Please restate the data word for word.

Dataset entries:
+---+

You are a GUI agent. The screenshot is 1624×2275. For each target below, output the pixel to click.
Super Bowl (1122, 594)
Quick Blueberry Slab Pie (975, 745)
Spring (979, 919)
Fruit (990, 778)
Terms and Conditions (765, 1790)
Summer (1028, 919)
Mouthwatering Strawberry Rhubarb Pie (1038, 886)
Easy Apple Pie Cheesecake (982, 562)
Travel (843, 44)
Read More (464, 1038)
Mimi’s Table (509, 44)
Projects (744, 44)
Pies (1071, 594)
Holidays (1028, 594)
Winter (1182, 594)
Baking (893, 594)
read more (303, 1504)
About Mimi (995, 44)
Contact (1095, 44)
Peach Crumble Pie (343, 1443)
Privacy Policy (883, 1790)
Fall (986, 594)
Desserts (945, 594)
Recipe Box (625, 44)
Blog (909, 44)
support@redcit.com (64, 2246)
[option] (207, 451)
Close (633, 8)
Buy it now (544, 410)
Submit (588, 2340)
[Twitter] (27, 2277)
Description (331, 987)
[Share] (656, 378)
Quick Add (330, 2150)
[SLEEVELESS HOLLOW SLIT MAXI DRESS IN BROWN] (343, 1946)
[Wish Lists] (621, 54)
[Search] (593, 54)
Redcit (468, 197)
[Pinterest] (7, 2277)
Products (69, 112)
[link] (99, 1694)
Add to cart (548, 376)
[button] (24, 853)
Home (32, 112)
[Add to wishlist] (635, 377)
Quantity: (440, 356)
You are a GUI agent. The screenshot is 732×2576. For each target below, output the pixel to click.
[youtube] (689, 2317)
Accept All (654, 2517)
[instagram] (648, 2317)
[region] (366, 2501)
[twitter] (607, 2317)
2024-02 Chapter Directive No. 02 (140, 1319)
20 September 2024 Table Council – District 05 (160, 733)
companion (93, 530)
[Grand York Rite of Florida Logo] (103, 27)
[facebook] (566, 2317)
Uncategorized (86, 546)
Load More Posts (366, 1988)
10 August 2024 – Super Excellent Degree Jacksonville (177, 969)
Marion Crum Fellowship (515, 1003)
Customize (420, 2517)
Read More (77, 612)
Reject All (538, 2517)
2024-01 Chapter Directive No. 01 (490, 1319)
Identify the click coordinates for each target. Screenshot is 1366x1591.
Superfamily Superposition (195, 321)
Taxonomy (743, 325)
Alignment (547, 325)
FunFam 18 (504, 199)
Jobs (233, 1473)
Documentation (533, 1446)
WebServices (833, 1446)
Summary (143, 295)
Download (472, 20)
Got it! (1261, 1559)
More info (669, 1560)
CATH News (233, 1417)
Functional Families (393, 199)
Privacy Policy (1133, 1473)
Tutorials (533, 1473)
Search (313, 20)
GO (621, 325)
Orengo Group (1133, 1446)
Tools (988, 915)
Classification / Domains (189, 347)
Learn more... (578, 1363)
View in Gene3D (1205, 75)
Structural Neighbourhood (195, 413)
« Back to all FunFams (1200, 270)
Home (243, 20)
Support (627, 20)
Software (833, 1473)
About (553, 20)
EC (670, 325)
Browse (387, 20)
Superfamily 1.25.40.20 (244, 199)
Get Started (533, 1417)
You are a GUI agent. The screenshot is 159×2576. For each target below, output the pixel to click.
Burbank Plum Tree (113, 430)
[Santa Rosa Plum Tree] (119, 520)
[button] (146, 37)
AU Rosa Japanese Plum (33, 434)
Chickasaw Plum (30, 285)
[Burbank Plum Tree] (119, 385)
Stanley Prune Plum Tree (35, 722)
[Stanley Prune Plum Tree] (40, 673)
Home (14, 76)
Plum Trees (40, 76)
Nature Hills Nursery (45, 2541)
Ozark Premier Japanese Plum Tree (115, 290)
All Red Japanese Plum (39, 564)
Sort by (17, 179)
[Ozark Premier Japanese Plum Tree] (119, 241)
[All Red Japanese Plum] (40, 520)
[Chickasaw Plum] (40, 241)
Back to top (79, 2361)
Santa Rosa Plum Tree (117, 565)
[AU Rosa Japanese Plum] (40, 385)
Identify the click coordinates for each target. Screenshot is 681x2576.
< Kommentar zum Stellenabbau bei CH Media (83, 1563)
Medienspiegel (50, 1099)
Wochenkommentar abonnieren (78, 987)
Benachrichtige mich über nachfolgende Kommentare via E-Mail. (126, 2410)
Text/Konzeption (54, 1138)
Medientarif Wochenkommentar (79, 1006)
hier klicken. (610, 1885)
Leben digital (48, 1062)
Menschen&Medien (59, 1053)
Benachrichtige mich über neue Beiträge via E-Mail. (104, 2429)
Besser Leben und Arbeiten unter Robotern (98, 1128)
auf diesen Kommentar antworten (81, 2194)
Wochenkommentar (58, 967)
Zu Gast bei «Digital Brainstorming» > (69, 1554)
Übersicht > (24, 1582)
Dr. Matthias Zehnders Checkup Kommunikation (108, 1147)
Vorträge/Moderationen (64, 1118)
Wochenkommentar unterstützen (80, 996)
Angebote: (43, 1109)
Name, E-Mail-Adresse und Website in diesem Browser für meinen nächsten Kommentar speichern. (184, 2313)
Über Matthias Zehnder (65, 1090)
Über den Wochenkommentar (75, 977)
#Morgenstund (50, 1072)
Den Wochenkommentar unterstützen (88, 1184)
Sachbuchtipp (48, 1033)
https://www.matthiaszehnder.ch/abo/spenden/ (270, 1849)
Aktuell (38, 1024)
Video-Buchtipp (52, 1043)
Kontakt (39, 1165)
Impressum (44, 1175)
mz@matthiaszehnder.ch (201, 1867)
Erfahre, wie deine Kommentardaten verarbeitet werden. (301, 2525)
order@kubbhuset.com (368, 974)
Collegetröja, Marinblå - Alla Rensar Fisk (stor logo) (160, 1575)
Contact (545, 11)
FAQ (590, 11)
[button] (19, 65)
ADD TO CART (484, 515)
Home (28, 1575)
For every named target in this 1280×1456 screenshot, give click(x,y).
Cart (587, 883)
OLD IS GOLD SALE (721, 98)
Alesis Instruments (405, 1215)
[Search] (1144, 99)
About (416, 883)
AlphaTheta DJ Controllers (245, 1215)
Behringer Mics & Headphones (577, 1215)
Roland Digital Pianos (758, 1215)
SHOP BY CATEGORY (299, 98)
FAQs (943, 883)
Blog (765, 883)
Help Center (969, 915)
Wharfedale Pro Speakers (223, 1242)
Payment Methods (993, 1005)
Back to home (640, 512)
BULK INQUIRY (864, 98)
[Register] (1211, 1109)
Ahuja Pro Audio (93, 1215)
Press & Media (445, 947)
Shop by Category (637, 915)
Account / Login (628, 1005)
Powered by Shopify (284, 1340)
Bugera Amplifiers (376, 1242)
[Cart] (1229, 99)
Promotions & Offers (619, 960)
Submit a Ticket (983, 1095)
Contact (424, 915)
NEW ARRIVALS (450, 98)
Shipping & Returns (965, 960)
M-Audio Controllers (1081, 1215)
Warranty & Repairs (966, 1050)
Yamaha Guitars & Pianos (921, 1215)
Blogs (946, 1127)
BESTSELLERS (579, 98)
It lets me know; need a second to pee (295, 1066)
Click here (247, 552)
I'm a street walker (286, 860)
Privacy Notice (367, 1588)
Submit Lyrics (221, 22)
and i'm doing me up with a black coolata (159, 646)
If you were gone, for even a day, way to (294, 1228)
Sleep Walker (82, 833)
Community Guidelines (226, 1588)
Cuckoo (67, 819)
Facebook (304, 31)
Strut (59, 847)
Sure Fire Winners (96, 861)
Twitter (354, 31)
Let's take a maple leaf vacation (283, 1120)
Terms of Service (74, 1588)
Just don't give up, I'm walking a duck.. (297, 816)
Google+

+---+

> [Response box]:
You are a GUI agent. The screenshot is 1624×2275. For each target below, output the pixel to click.
Super Bowl (1122, 594)
Quick Blueberry Slab Pie (975, 745)
Spring (979, 919)
Fruit (990, 778)
Terms and Conditions (765, 1790)
Summer (1028, 919)
Mouthwatering Strawberry Rhubarb Pie (1038, 886)
Easy Apple Pie Cheesecake (982, 562)
Travel (843, 44)
Read More (464, 1038)
Mimi’s Table (509, 44)
Projects (744, 44)
Pies (1071, 594)
Holidays (1028, 594)
Winter (1182, 594)
Baking (893, 594)
read more (303, 1504)
About Mimi (995, 44)
Contact (1095, 44)
Peach Crumble Pie (343, 1443)
Privacy Policy (883, 1790)
Fall (986, 594)
Desserts (945, 594)
Recipe Box (625, 44)
Blog (909, 44)
support@redcit.com (64, 2246)
[option] (207, 451)
Close (633, 8)
Buy it now (544, 410)
Submit (588, 2340)
[Twitter] (27, 2277)
Description (331, 987)
[Share] (656, 378)
Quick Add (330, 2150)
[SLEEVELESS HOLLOW SLIT MAXI DRESS IN BROWN] (343, 1946)
[Wish Lists] (621, 54)
[Search] (593, 54)
Redcit (468, 197)
[Pinterest] (7, 2277)
Products (69, 112)
[link] (99, 1694)
Add to cart (548, 376)
[button] (24, 853)
Home (32, 112)
[Add to wishlist] (635, 377)
Quantity: (440, 356)
You are a GUI agent. The screenshot is 732×2576. For each target below, output the pixel to click.
[youtube] (689, 2317)
Accept All (654, 2517)
[instagram] (648, 2317)
[region] (366, 2501)
[twitter] (607, 2317)
2024-02 Chapter Directive No. 02 (140, 1319)
20 September 2024 Table Council – District 05 (160, 733)
companion (93, 530)
[Grand York Rite of Florida Logo] (103, 27)
[facebook] (566, 2317)
Uncategorized (86, 546)
Load More Posts (366, 1988)
10 August 2024 – Super Excellent Degree Jacksonville (177, 969)
Marion Crum Fellowship (515, 1003)
Customize (420, 2517)
Read More (77, 612)
Reject All (538, 2517)
2024-01 Chapter Directive No. 01 (490, 1319)
Identify the click coordinates for each target. Screenshot is 1366x1591.
Superfamily Superposition (195, 321)
Taxonomy (743, 325)
Alignment (547, 325)
FunFam 18 (504, 199)
Jobs (233, 1473)
Documentation (533, 1446)
WebServices (833, 1446)
Summary (143, 295)
Download (472, 20)
Got it! (1261, 1559)
More info (669, 1560)
CATH News (233, 1417)
Functional Families (393, 199)
Privacy Policy (1133, 1473)
Tutorials (533, 1473)
Search (313, 20)
GO (621, 325)
Orengo Group (1133, 1446)
Tools (988, 915)
Classification / Domains (189, 347)
Learn more... (578, 1363)
View in Gene3D (1205, 75)
Structural Neighbourhood (195, 413)
« Back to all FunFams (1200, 270)
Home (243, 20)
Support (627, 20)
Software (833, 1473)
About (553, 20)
EC (670, 325)
Browse (387, 20)
Superfamily 1.25.40.20 (244, 199)
Get Started (533, 1417)
You are a GUI agent. The screenshot is 159×2576. For each target below, output the pixel to click.
Burbank Plum Tree (113, 430)
[Santa Rosa Plum Tree] (119, 520)
[button] (146, 37)
AU Rosa Japanese Plum (33, 434)
Chickasaw Plum (30, 285)
[Burbank Plum Tree] (119, 385)
Stanley Prune Plum Tree (35, 722)
[Stanley Prune Plum Tree] (40, 673)
Home (14, 76)
Plum Trees (40, 76)
Nature Hills Nursery (45, 2541)
Ozark Premier Japanese Plum Tree (115, 290)
All Red Japanese Plum (39, 564)
Sort by (17, 179)
[Ozark Premier Japanese Plum Tree] (119, 241)
[All Red Japanese Plum] (40, 520)
[Chickasaw Plum] (40, 241)
Back to top (79, 2361)
Santa Rosa Plum Tree (117, 565)
[AU Rosa Japanese Plum] (40, 385)
Identify the click coordinates for each target. Screenshot is 681x2576.
< Kommentar zum Stellenabbau bei CH Media (83, 1563)
Medienspiegel (50, 1099)
Wochenkommentar abonnieren (78, 987)
Benachrichtige mich über nachfolgende Kommentare via E-Mail. (126, 2410)
Text/Konzeption (54, 1138)
Medientarif Wochenkommentar (79, 1006)
hier klicken. (610, 1885)
Leben digital (48, 1062)
Menschen&Medien (59, 1053)
Benachrichtige mich über neue Beiträge via E-Mail. (104, 2429)
Besser Leben und Arbeiten unter Robotern (98, 1128)
auf diesen Kommentar antworten (81, 2194)
Wochenkommentar (58, 967)
Zu Gast bei «Digital Brainstorming» > (69, 1554)
Übersicht > (24, 1582)
Dr. Matthias Zehnders Checkup Kommunikation (108, 1147)
Vorträge/Moderationen (64, 1118)
Wochenkommentar unterstützen (80, 996)
Angebote: (43, 1109)
Name, E-Mail-Adresse und Website in diesem Browser für meinen nächsten Kommentar speichern. (184, 2313)
Über Matthias Zehnder (65, 1090)
Über den Wochenkommentar (75, 977)
#Morgenstund (50, 1072)
Den Wochenkommentar unterstützen (88, 1184)
Sachbuchtipp (48, 1033)
https://www.matthiaszehnder.ch/abo/spenden/ (270, 1849)
Aktuell (38, 1024)
Video-Buchtipp (52, 1043)
Kontakt (39, 1165)
Impressum (44, 1175)
mz@matthiaszehnder.ch (201, 1867)
Erfahre, wie deine Kommentardaten verarbeitet werden. (301, 2525)
order@kubbhuset.com (368, 974)
Collegetröja, Marinblå - Alla Rensar Fisk (stor logo) (160, 1575)
Contact (545, 11)
FAQ (590, 11)
[button] (19, 65)
ADD TO CART (484, 515)
Home (28, 1575)
For every named target in this 1280×1456 screenshot, give click(x,y).
Cart (587, 883)
OLD IS GOLD SALE (721, 98)
Alesis Instruments (405, 1215)
[Search] (1144, 99)
About (416, 883)
AlphaTheta DJ Controllers (245, 1215)
Behringer Mics & Headphones (577, 1215)
Roland Digital Pianos (758, 1215)
SHOP BY CATEGORY (299, 98)
FAQs (943, 883)
Blog (765, 883)
Help Center (969, 915)
Wharfedale Pro Speakers (223, 1242)
Payment Methods (993, 1005)
Back to home (640, 512)
BULK INQUIRY (864, 98)
[Register] (1211, 1109)
Ahuja Pro Audio (93, 1215)
Press & Media (445, 947)
Shop by Category (637, 915)
Account / Login (628, 1005)
Powered by Shopify (284, 1340)
Bugera Amplifiers (376, 1242)
[Cart] (1229, 99)
Promotions & Offers (619, 960)
Submit a Ticket (983, 1095)
Contact (424, 915)
NEW ARRIVALS (450, 98)
Shipping & Returns (965, 960)
M-Audio Controllers (1081, 1215)
Warranty & Repairs (966, 1050)
Yamaha Guitars & Pianos (921, 1215)
Blogs (946, 1127)
BESTSELLERS (579, 98)
It lets me know; need a second to pee (295, 1066)
Click here (247, 552)
I'm a street walker (286, 860)
Privacy Notice (367, 1588)
Submit Lyrics (221, 22)
and i'm doing me up with a black coolata (159, 646)
If you were gone, for even a day, way to (294, 1228)
Sleep Walker (82, 833)
Community Guidelines (226, 1588)
Cuckoo (67, 819)
Facebook (304, 31)
Strut (59, 847)
Sure Fire Winners (96, 861)
Twitter (354, 31)
Let's take a maple leaf vacation (283, 1120)
Terms of Service (74, 1588)
Just don't give up, I'm walking a duck.. (297, 816)
Google+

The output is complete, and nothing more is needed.